- Task to carry out -
Copy in full every line from the one holding "Image resolution: width=1456" through the one holding "coord(429,756)", both included, and increase each coordinate in the answers by 29.

--- start Supplied records ---

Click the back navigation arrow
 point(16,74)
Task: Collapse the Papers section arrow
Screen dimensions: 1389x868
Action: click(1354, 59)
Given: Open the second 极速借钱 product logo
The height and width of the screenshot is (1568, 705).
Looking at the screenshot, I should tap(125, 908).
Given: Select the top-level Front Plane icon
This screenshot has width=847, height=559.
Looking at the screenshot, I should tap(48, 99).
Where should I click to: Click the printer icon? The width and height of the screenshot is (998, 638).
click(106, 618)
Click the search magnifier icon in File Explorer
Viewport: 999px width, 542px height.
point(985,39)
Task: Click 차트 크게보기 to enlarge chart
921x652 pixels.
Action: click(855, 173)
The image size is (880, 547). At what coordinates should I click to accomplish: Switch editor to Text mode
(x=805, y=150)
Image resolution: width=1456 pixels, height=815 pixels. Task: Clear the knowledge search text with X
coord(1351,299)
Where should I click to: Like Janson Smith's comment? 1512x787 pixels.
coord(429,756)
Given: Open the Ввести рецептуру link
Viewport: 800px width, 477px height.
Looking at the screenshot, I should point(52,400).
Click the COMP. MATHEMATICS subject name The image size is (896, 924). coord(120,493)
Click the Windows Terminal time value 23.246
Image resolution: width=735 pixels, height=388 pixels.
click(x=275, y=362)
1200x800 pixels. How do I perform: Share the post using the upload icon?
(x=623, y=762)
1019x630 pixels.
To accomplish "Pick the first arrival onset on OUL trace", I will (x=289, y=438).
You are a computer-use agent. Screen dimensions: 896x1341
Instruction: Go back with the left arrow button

--- end Supplied records ---

- Written answer -
Image resolution: width=1456 pixels, height=815 pixels. Task: Clear the knowledge search text with X
coord(1380,328)
Where should I click to: Like Janson Smith's comment? 1512x787 pixels.
coord(458,785)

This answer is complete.